Aging‐related changes in the ultrastructure of hepatocytes and cardiomyocytes of elderly mice are enhanced in apoe‐deficient animals

Abstract

Biological aging is associated with various morphological and functional changes, yet the mechanisms of these phenomena remain unclear in many tissues and organs. Hyperlipidemia is among the factors putatively involved in the aging of the liver and heart. Here, we analyzed morphological, ultrastructural, and biochemical features in adult (7‐month‐old) and elderly (17‐ month‐old) mice, and then compared age‐related features between wild type (C57Bl/6 strain) and ApoE‐deficient (transgenic ApoE−/−) animals. Increased numbers of damaged mitochondria, lysosomes, and lipid depositions were observed in the hepatocytes of elderly animals. Importantly, these aging‐related changes were significantly stronger in hepatocytes from ApoE‐deficient animals. An increased number of damaged mitochondria was observed in the cardiomyocytes of elderly animals. However, the difference between wild type and ApoE‐deficient mice was expressed in the larger size of mitochondria detected in the transgenic animals.
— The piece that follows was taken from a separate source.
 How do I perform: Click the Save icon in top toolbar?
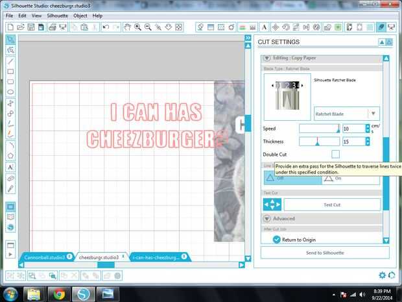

Moreover, a few aging‐related differences were noted between wild type and ApoE‐deficient mice at the level of plasma biochemical markers. Levels of cholesterol and HDL increased in the plasma of elderly ApoE−/− mice and were markedly higher than in the plasma of elderly wild type animals. On the other hand, the activity of alanine transaminase (ALT) decreased in the plasma of elderly ApoE−/− mice and was markedly lower than in the plasma of elderly wild type animals.